I think just from a purely logical stand point, there are two ways to look at "progress". One is synonymous with "change", i.e. any collection of achievements and destruction we humans have ever done, which trivially means we have definitely made progress almost everywhere. The other is in opposition to "regression", but this means for any type of thing on which we evaluate progress, the type must be well-ordered. This kind of progress can be well evaluated in our ability to achieve material goods or lengthen our lifespan or predict physical systems with precision, but humanity as a whole lacks a precise consensus of what a reasonable ordering or "good" should be, because we don't understand ourselves — and it might well be impossible for any positive-sized group of human being individuals to alone understand themselves as a group reasonably well, but we don't know, so we're still going to try.
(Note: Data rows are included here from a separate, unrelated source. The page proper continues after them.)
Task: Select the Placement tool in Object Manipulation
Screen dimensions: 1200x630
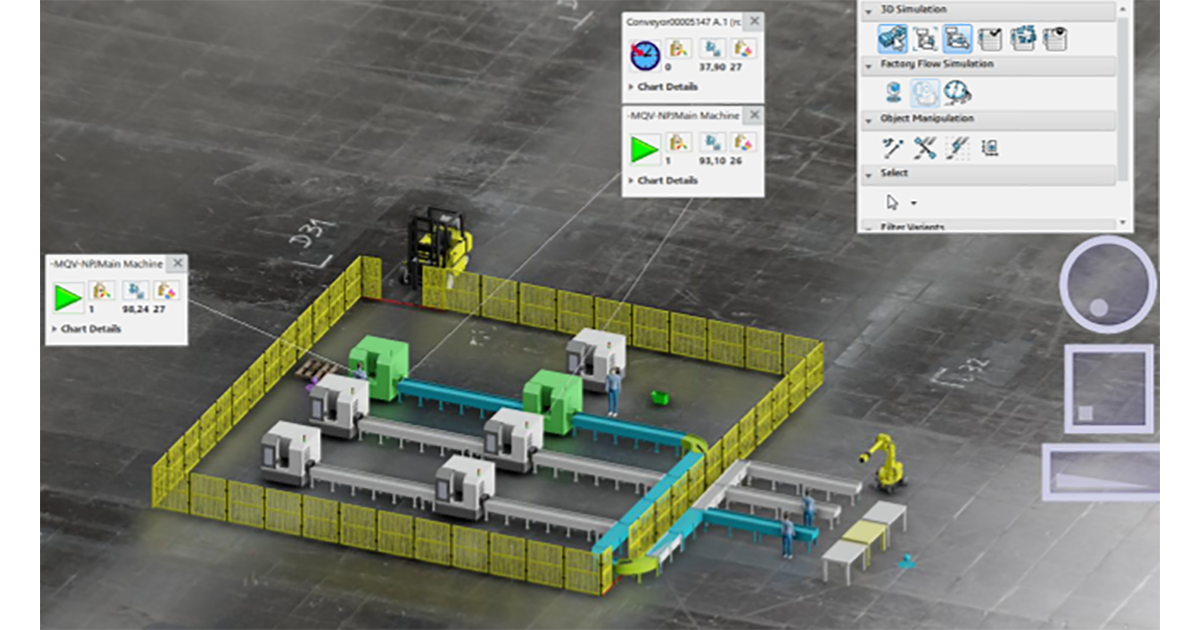Action: pos(893,147)
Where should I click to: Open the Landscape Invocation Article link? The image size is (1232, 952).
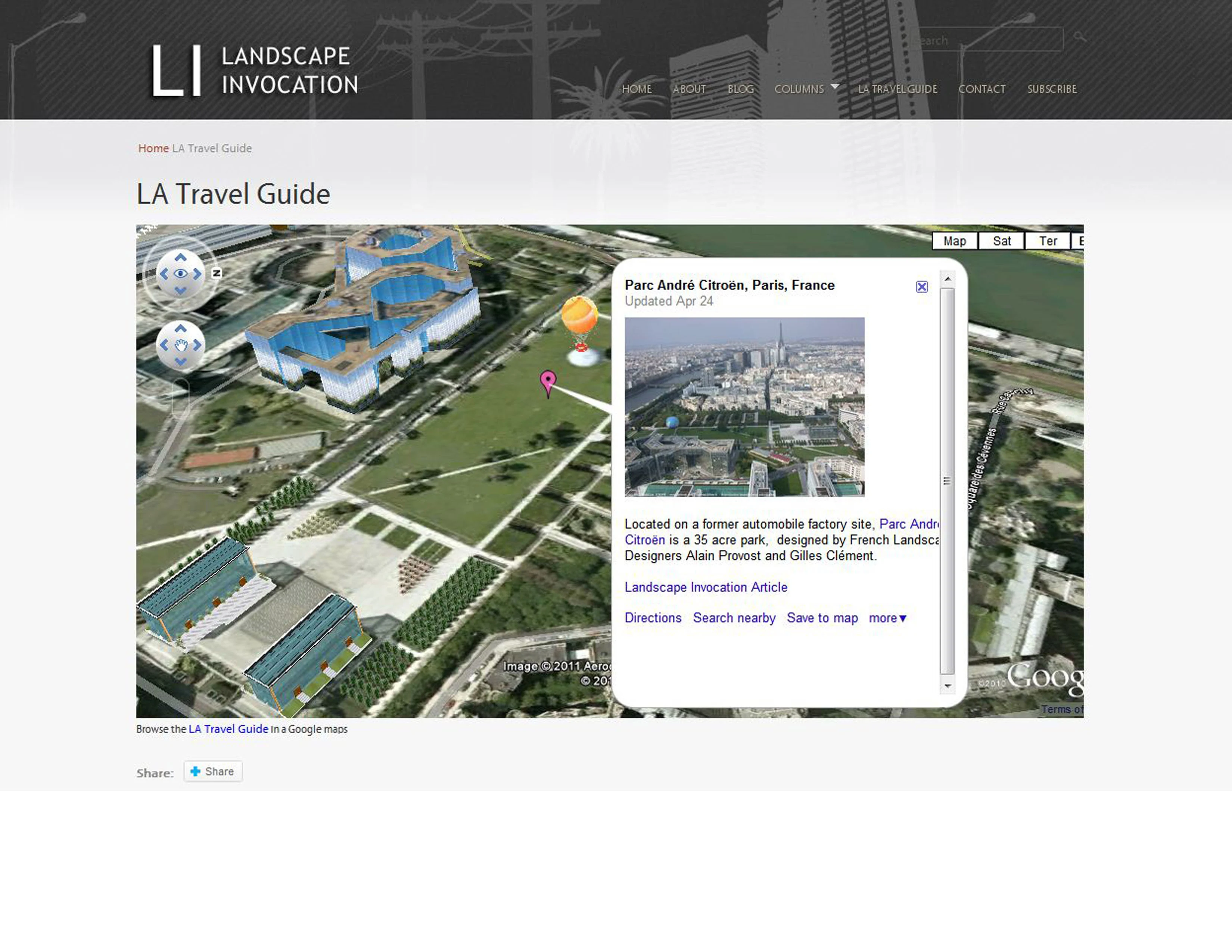click(706, 587)
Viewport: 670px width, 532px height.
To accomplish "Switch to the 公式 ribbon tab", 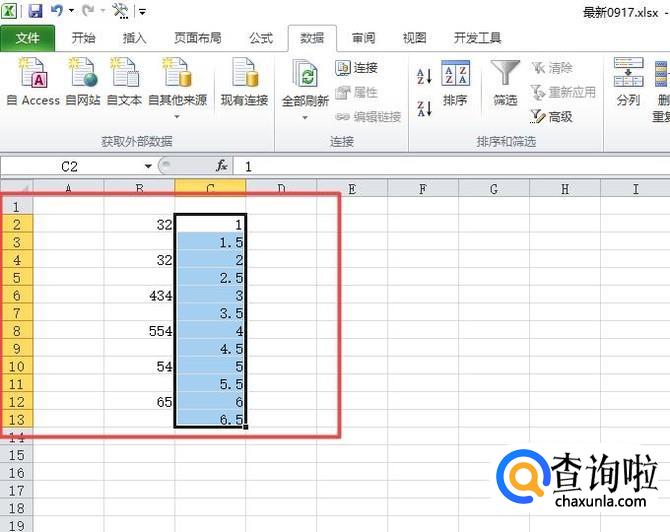I will point(261,38).
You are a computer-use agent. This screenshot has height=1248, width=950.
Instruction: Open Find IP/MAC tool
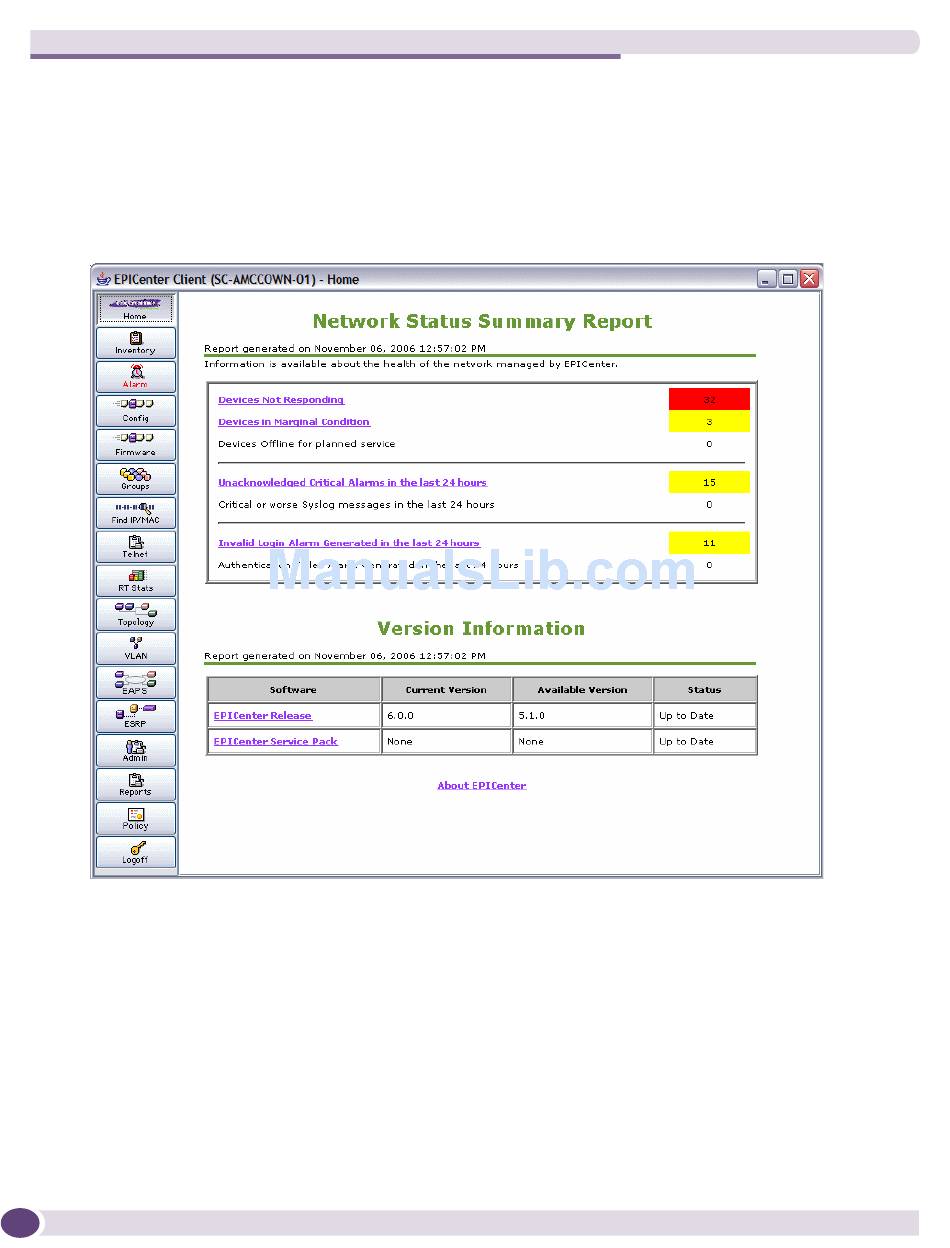coord(135,513)
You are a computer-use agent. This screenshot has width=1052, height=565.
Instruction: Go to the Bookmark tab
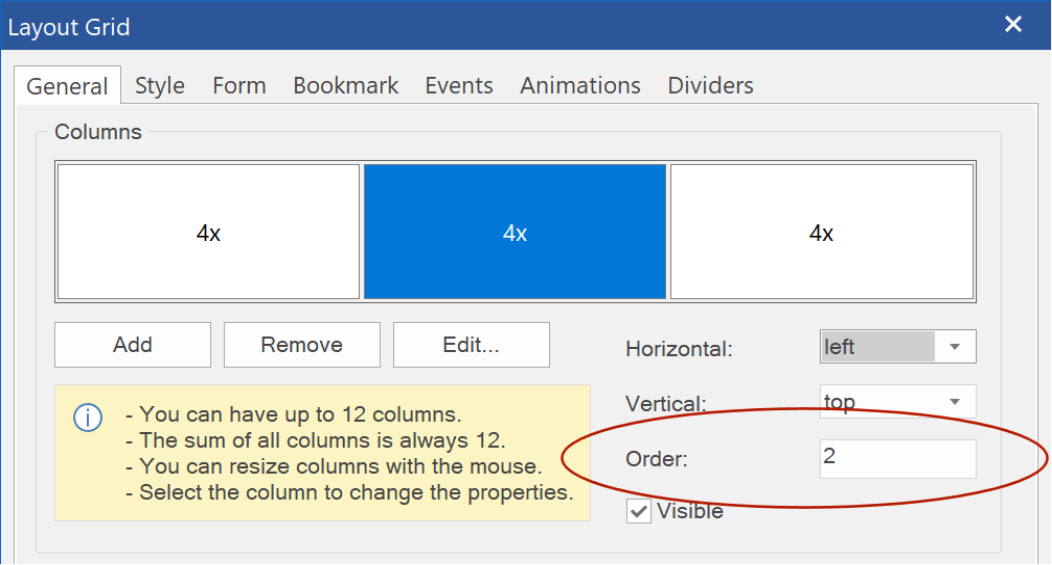[x=346, y=86]
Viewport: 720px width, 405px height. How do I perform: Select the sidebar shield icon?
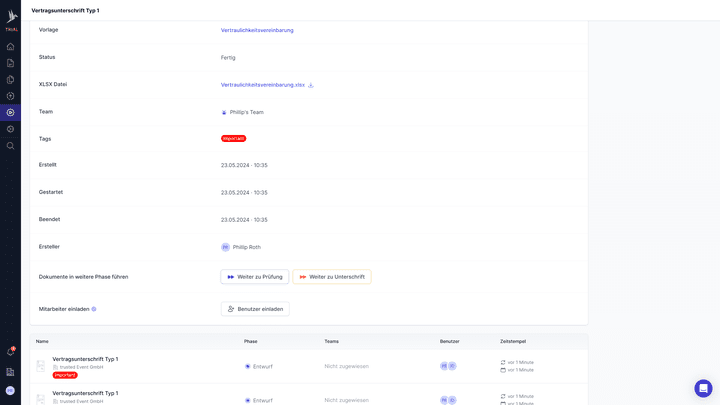point(10,96)
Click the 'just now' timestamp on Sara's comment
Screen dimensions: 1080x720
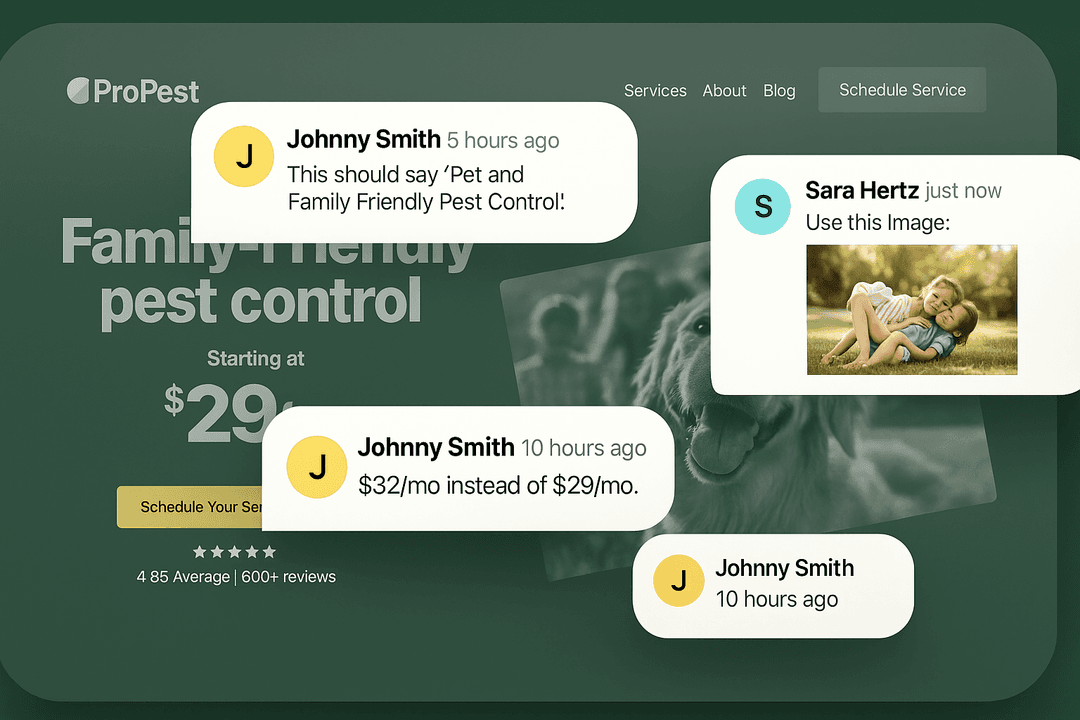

Evaluating overall progress by cultural heritage is a work-around of the actual problem that sounds suspiciously close to using years-of-existence as benchmark.

The thing Jezos said was kinda BS though. Simulating Minecraft in Minecraft is definitely one way to play the game, but still there lacks a good ordering between all self-assigned game objectives to make this particular one the ultimatum.

Speaking of games… personally I don't think "progress" is a secular messianic zeal; it's just one of the many ways, one that feels natural, by which we play the Game — which may not have a win, and maybe, maybe we always lose no matter what we do. I don't know about you, but I'm just here to have fun, part of which is to see how far I can push myself under some very arbitrary definition of distance.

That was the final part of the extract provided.